Friday, December 14, 2007

Quiz Answer and Wine

Hey, folks, I'm taking the weekend off, so you'll have lots of time to discuss the quiz answer.

Answer: Matignon. This may have been a bit of a flawed question. There is no question that a finely diced mirepoix could be a brunoise. Brunoise is the name of the tiny dice and applies to any food -- carrots, bread, finger, whatever. (For pics, check your New Professional Chef or Labensky's On Cooking.) A very fine dice of mirepoix, the triumvirate of onion, carrot, and celery, is specifically called matignon. Matignon has a number of meanings based on region and country but one of them is finely diced mirepoix. The confusion, of course, is that any fine dice is a brunoise, but a fine dice specifically of mirepoix is matignon. As a result, only 18% got the right answer. 66% answered brunoise and deserve half a point. However, I am gone for the remainder of the weekend, so feel free to clarify and discuss. I know we have some chefs lurking around here who will be able to clarify to a better degree or give a different opinion. (Or you can all make fun of all the people who answered "coulis" or "roux".) New quiz next week.

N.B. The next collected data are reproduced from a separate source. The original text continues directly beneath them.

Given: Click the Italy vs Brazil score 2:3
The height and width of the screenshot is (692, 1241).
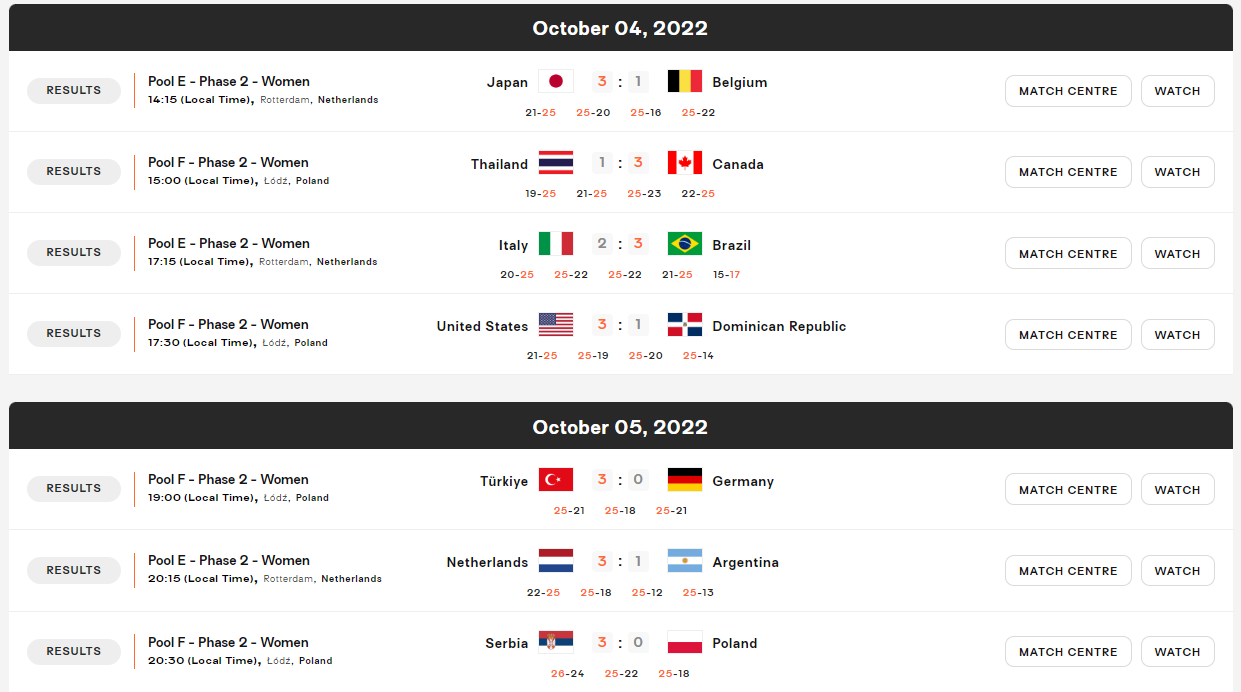Looking at the screenshot, I should click(620, 244).
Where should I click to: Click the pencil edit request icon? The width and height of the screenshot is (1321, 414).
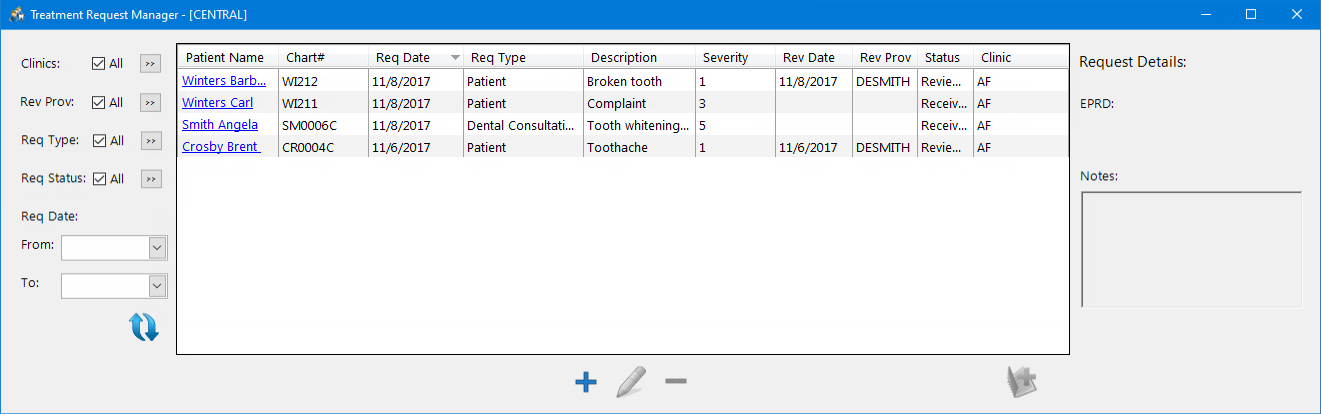pyautogui.click(x=631, y=381)
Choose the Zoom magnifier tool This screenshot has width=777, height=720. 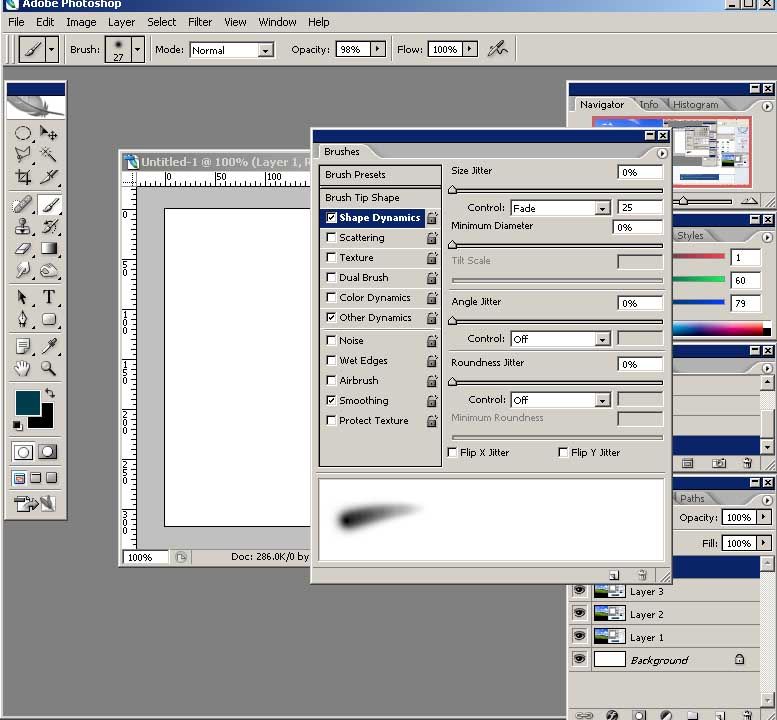click(x=48, y=369)
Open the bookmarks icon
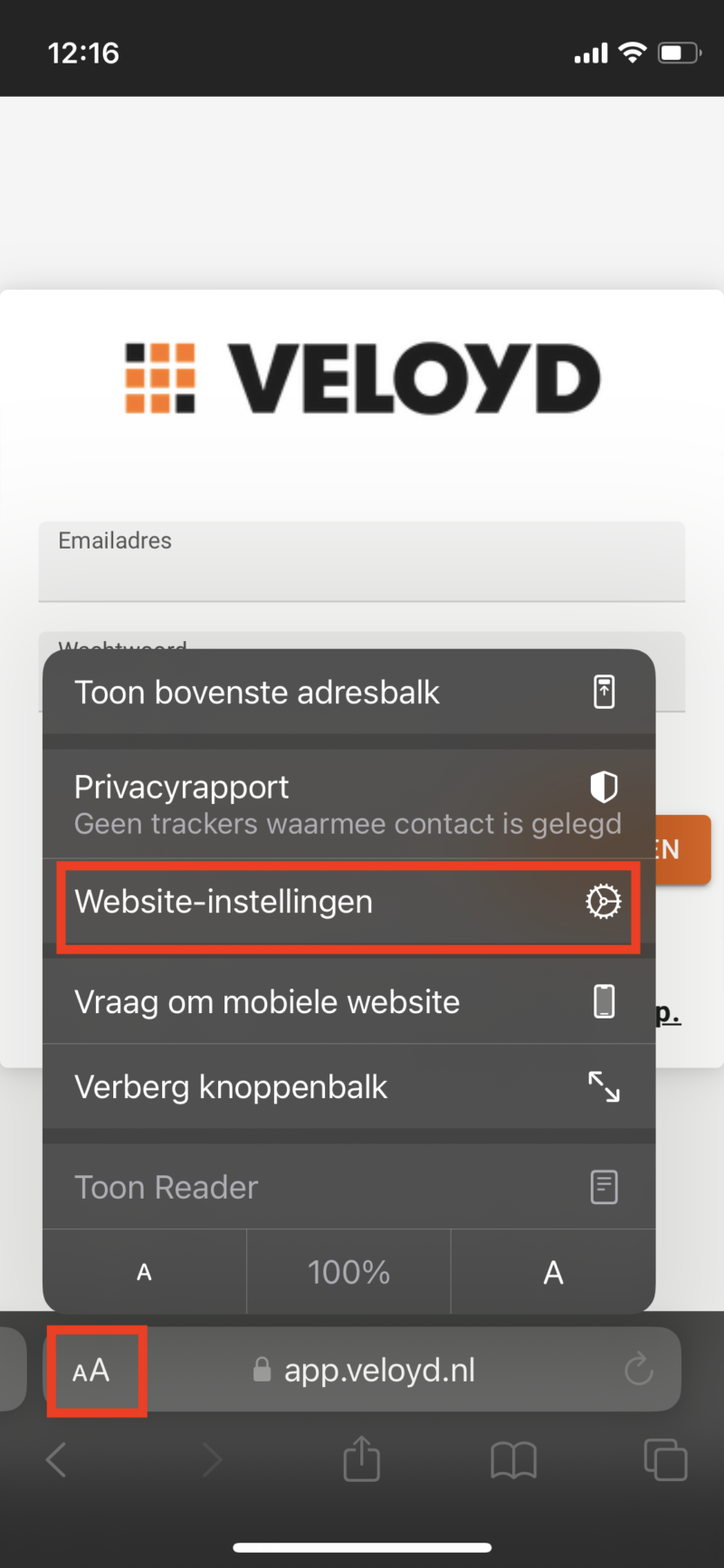 pos(513,1460)
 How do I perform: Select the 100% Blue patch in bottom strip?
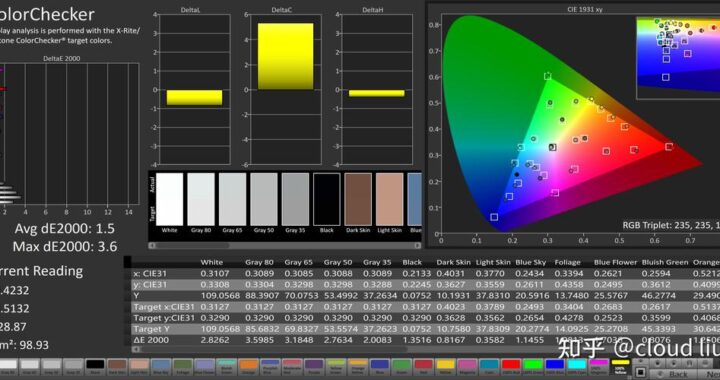(x=555, y=367)
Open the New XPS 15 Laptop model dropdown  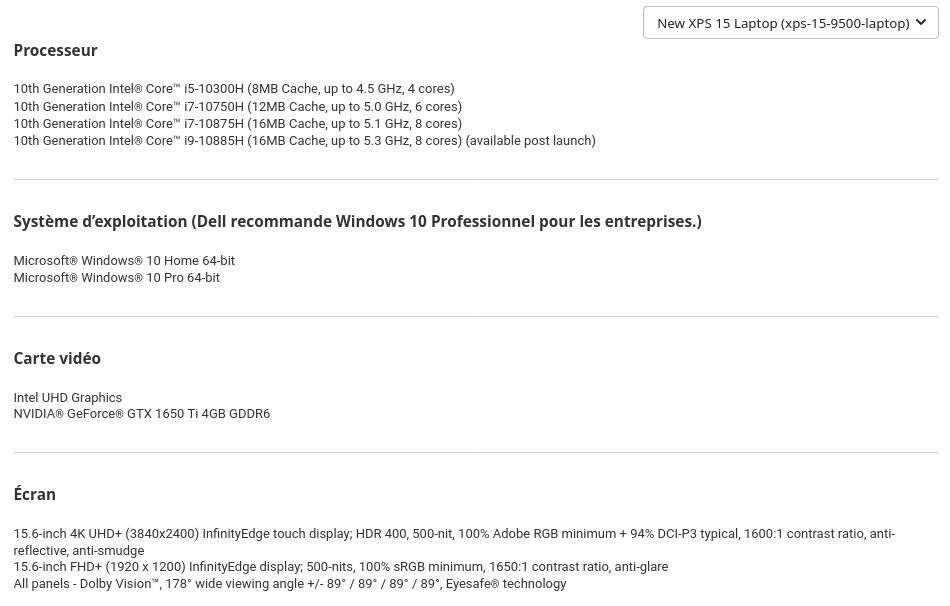(x=783, y=23)
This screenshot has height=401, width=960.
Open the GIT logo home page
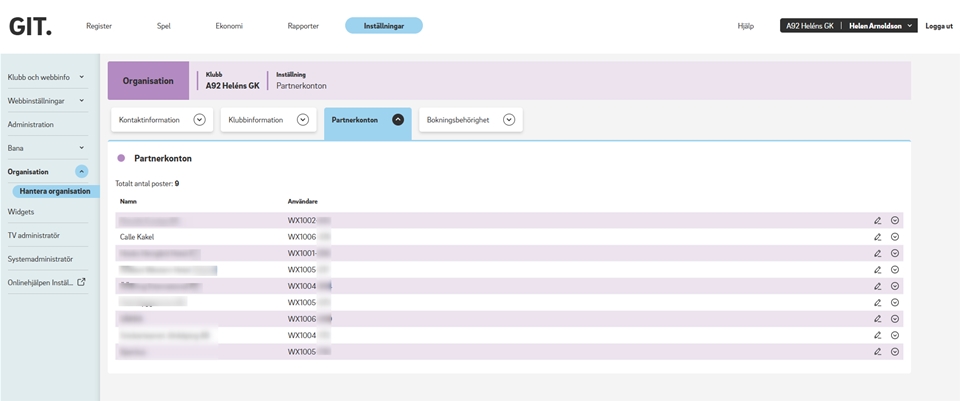(30, 26)
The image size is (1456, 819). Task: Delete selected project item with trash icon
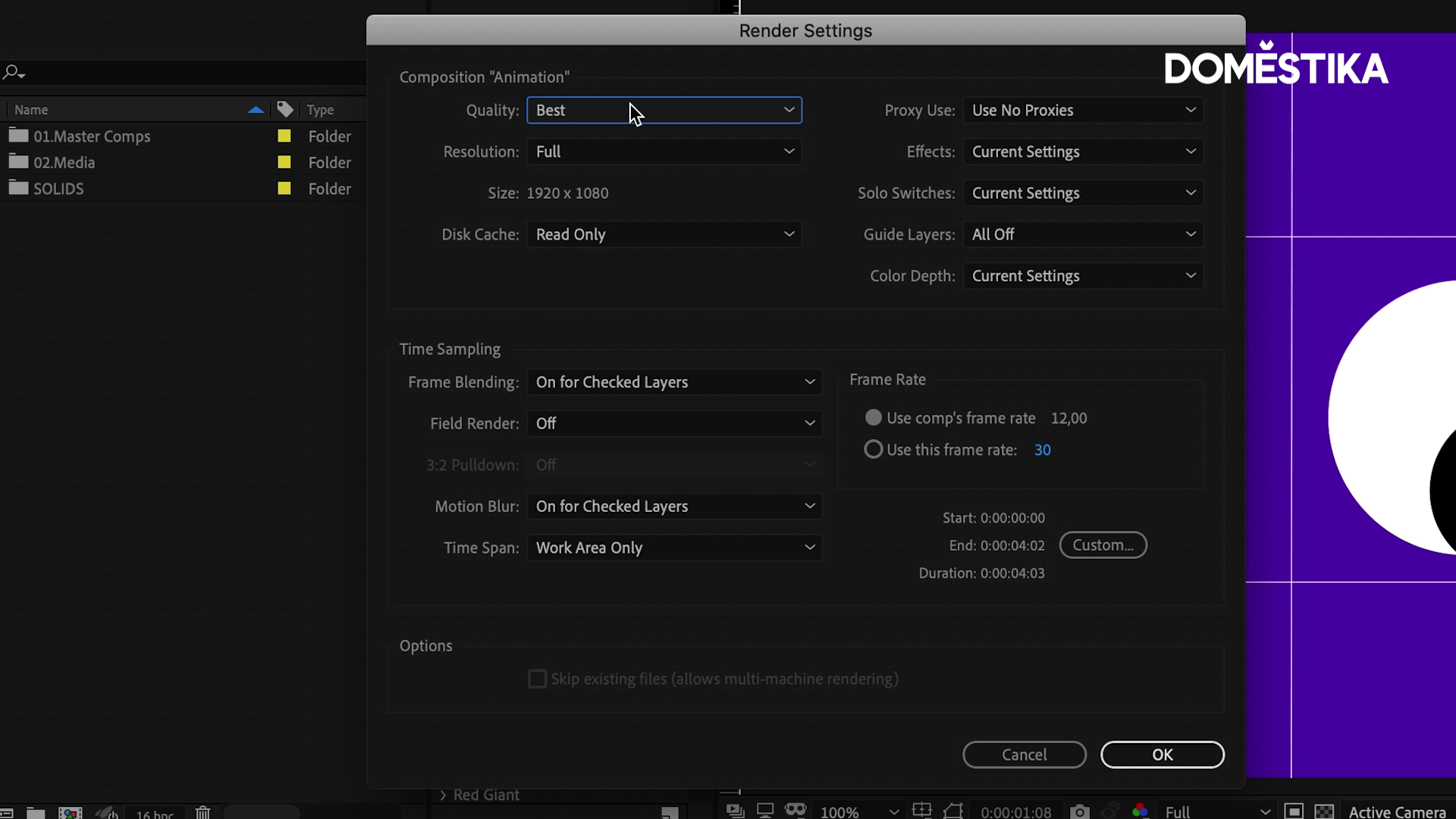(x=202, y=812)
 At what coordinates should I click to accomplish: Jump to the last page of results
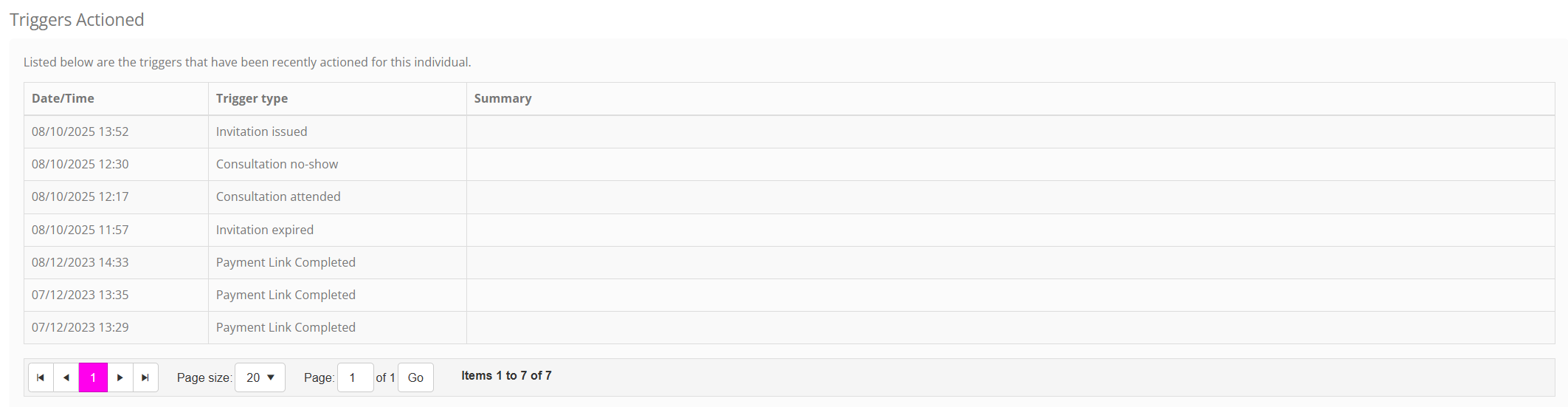[145, 377]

Elegant Vintages International Wine Auction: Wine fans will want to mark their calendars for the annual Elegant Vintages International Wine Auction benefiting the Indianapolis Zoo, March 8, 2008, at the Marriott Downtown. If you've never attended this event before, you're in for a real treat as it includes a live wine auction of some pretty spectacular wines, private dinner parties, winery trips, and more. We saw some early wine lots at the preview party and they're already pretty fantastic. (They previewed lots valued anywhere from $500-$10,000.) Wine auctioneer David Reynolds will preside over the black tie dinner and live auction afterwords. Many of you are involved with the event and some have even donated. Need to make some space in your cellar? Pick out the good stuff and give us or the Zoo a call. Donor deadline is Feb 1 to make the catalog.


Anonymous said...

Q. What is a matignon?
A. For a word that doesn’t come up very often, it has a surprising number of meanings. It comes up in French cooking, and at its most basic is a vegetable mixture that has been cooked down to a pulp. Only the French don’t call it a pulp, they call it a fondue, which simply means "melted."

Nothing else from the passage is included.